Am Ende kann man ihn sich beinah vorstellen, wie er da am Schreibtisch sitzt und versucht, die Geräusche seines Wohnblocks in Geschichten zu verwandeln: „Natürlich rauscht der Wind in seinen Ohren, rauscht im linken Ohr, rauscht im rechten Ohr. Und er hört jemand singen üben, vielleicht in der Wohnung über ihm, vielleicht viel weiter entfernt, einen alten Choral, einen uralten Choral, ‚facis mirabilia‘ versteht er.“

Vielleicht sitzt Patrick Beck tatsächlich so da in einem Dresdner Wohnblock, durch den der Wind pfeift. Neben sich die Schreibtischlampe mit dem Kippschalter und dem schwarzen Kabel. Ein Stillleben. Strom an, Strom aus. Was wäre, wenn dieser Wohnblock sich nun auf einmal losreißt mit dem Wind, und davon schwimmt, raus ins Meer? Zu einer Fahrt ins Unbegreifliche. Unfassbare. Um dann vielleicht nach Jahren, zerschunden von Wellen und Wind, auf einer Klippe zu stranden. Irgendwo vor einer felsigen Küste?

Die Bewohner haben sich irgendwie eingerichtet, leben ihr gewohntes Leben fort, auch wenn überall im Haus Risse auftauchen, sich unten im Keller der Müll ablagert, seltsame Metallteile in den Wänden gefunden werden, Expeditionen aufbrechen, um eine Hütte am Strand aufzusuchen … Es geht ziemlich fantasievoll zu in diesem Debütroman des Dresdner Autors Patrick Beck. Auch sehr fragmentarisch, denn die Kapitelnummerierung lässt zumindest vermuten, dass hier die Aufzeichnungen des Kapitäns ordentlich durcheinander geraten sind und ein Großteil der Aufzeichnungen gar verloren ging.

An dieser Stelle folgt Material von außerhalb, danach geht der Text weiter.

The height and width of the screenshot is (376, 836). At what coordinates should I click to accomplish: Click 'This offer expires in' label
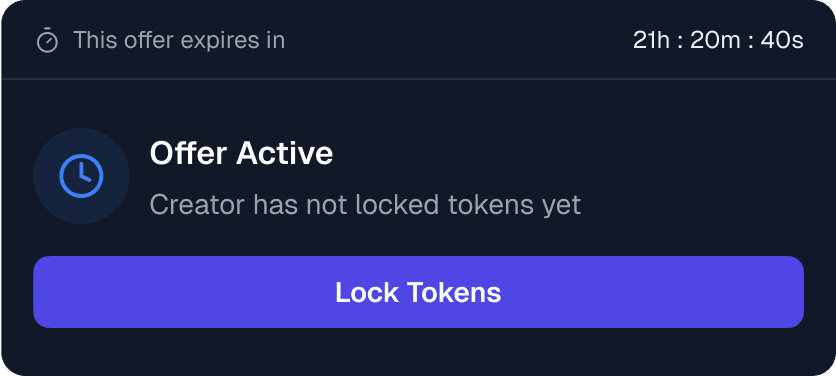(x=179, y=40)
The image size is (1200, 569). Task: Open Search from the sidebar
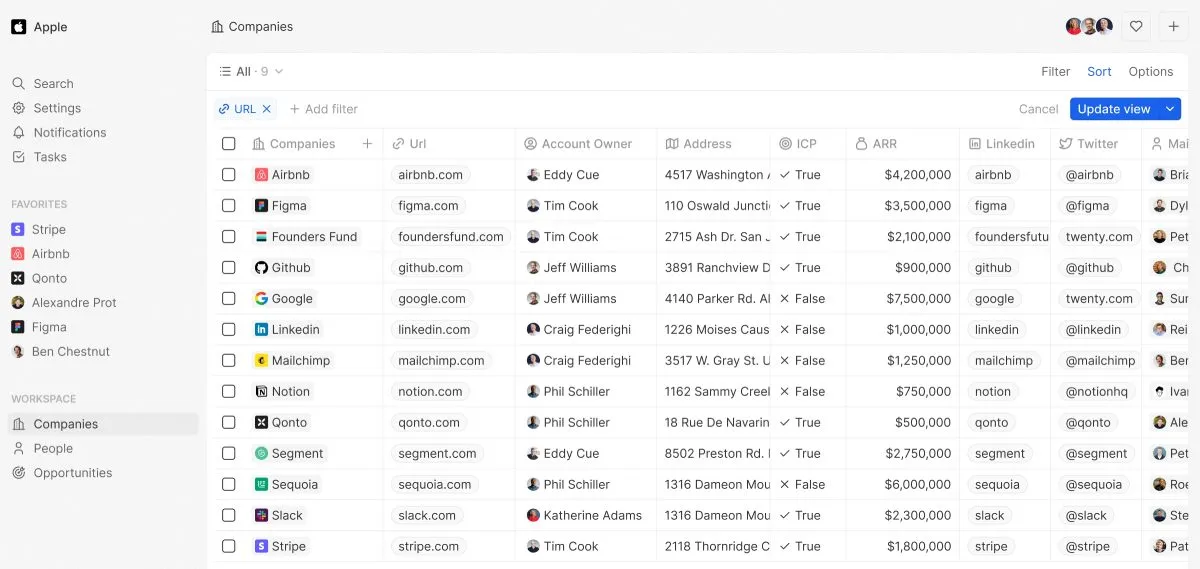click(x=53, y=84)
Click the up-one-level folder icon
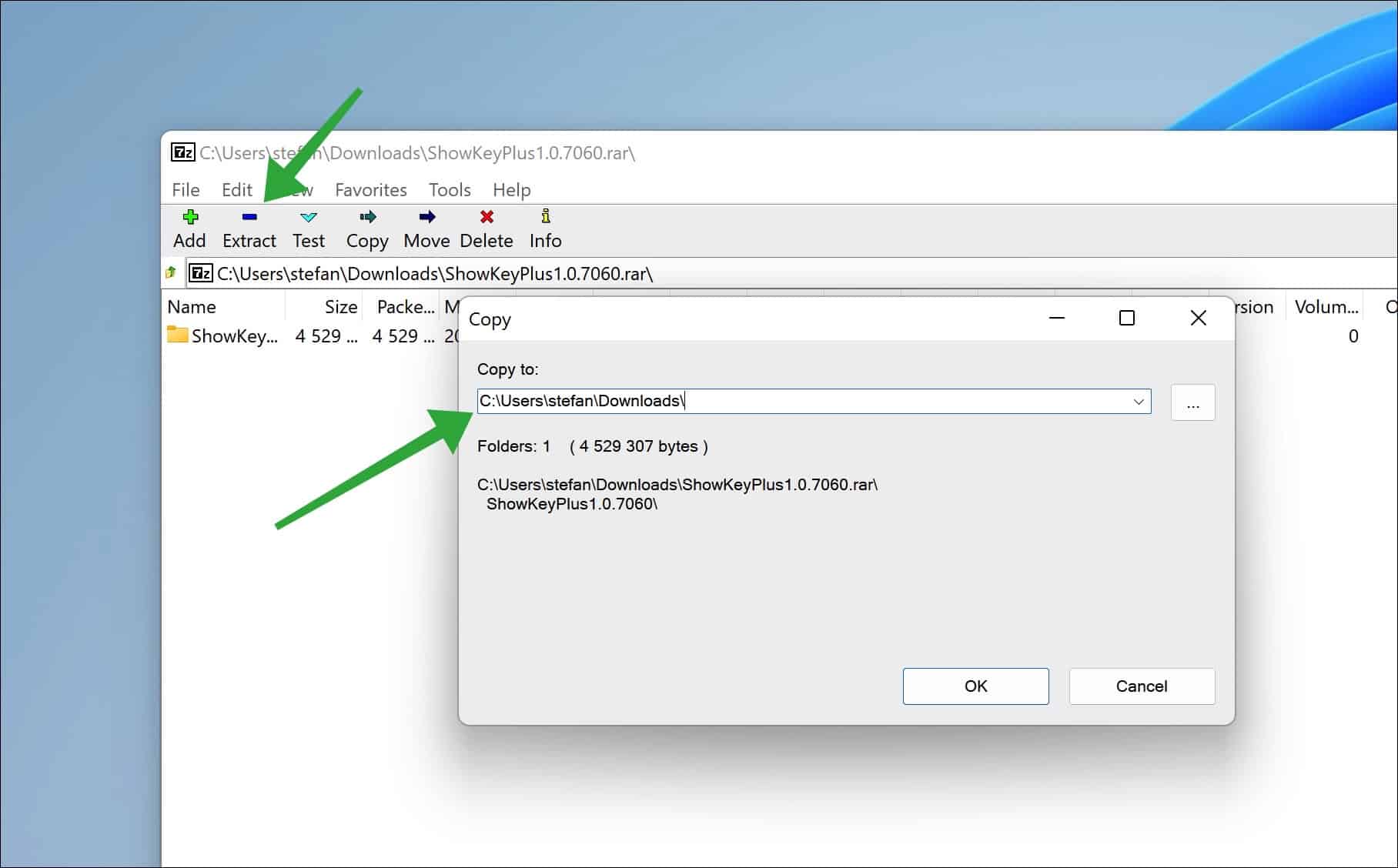The height and width of the screenshot is (868, 1398). coord(171,273)
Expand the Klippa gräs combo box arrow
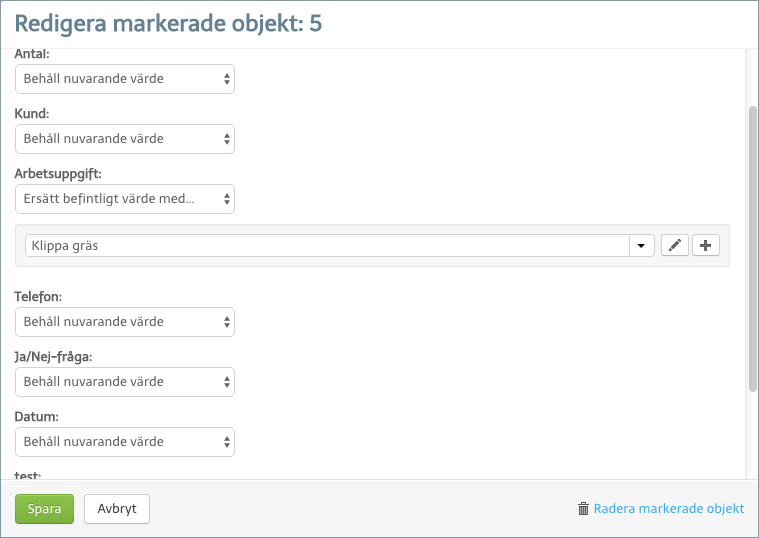This screenshot has height=538, width=759. pyautogui.click(x=641, y=246)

Vielleicht vom Winde verweht. Und gerade in den ersten Kapiteln weht der Wind tüchtig, schleppt nicht nur den ganzen Wohnblock aufs Meer hinaus, sondern verhindert gar, dass die Bewohner das Gebäude überhaupt noch verlassen können.

Die Namenlosen

Trotzdem scheinen sie es jahrelang darin auszuhalten, auf dem Dach gar fleißig Gemüse zu ziehen und an den grasbewachsenen Wänden ihre Schafe und Ziegen zu weiden. In einzelnen Kapiteln kommen unterschiedliche Stimmen zu Wort, die jede völlig andere Geschichten erzählen. Doch die Erzähler bleiben namenlos. Sodass die Erzählungen über dieses ins Meer abgetriebene Gebäude durchaus mythische Züge annehmen. So wie Menschen sich ja über Jahrtausende Geschichten erzählten. Die Erzähler verschwinden hinter dem Erzählten. Und was erzählt wird, nimmt immer seltsamere Züge an.

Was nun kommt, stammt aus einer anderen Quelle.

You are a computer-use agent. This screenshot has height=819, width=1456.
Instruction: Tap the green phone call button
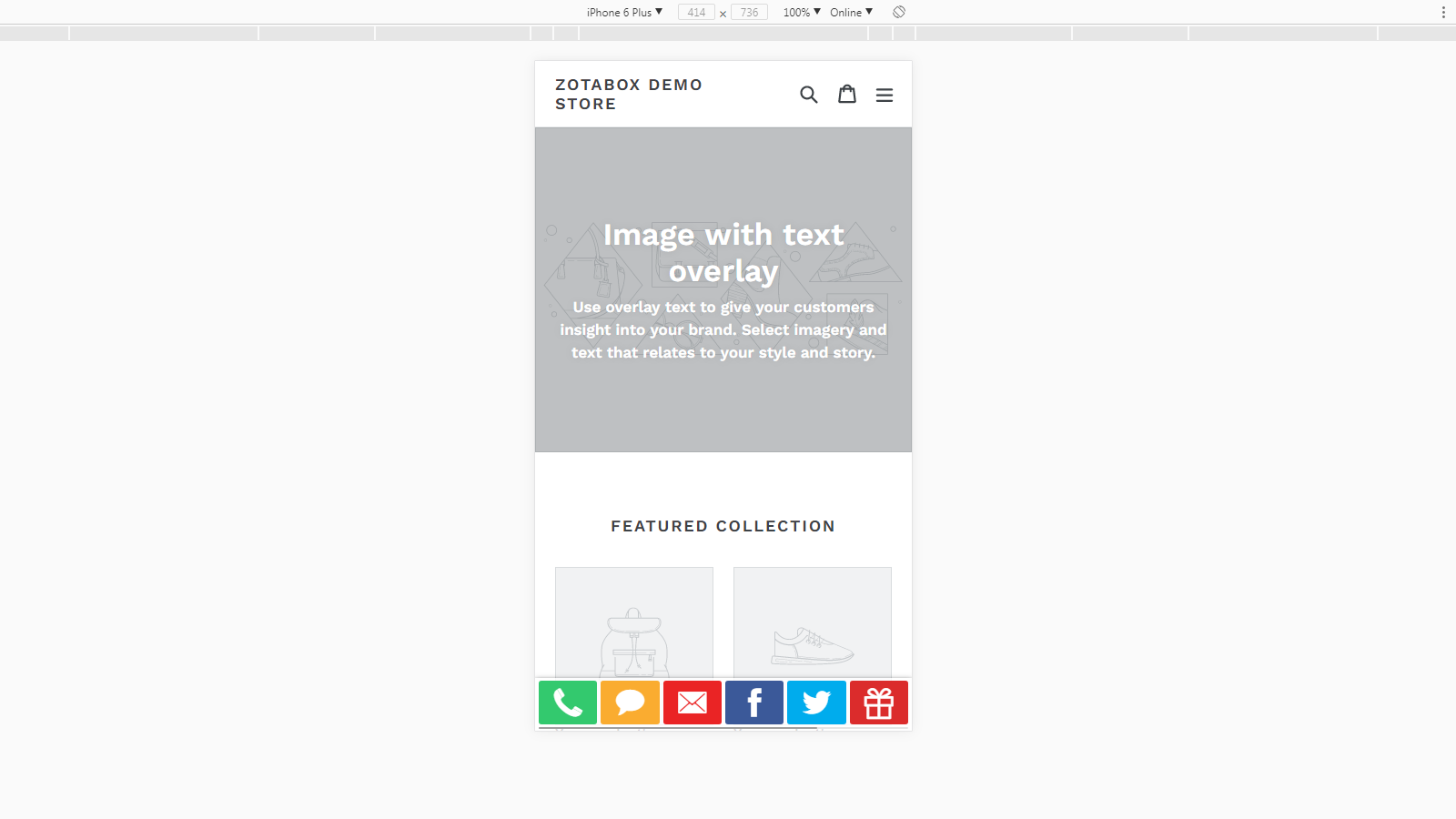point(568,703)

Da ist die Interpretation, dass tatsächlich der Autor Abend für Abend beim Schein seiner Schreibtischlampe sitzt und versucht, die Gesprächsfetzen, die im Haus unterwegs sind, in kleine Geschichten zu verwandeln, durchaus nicht so fern liegend. Aber auch eine andere Interpretation bietet Patrick Beck an: das in die Meere hinausgetriebene Haus als Bild für das ganz irdische, verworrene menschliche Dasein. Mitsamt dem Gefühl, das ja einen großen Teil unseres aktuellen gesellschaftlichen Empfindens ausmacht: dass man nämlich nicht viel ändern kann an den Dingen, wie sie sind. Dass der Mensch in seiner angemaßten Größe gar keine Macht hat, die Welt zu verändern und ziemlich ernüchtert den Dingen zuschauen muss, wie sie sind und sich verändern.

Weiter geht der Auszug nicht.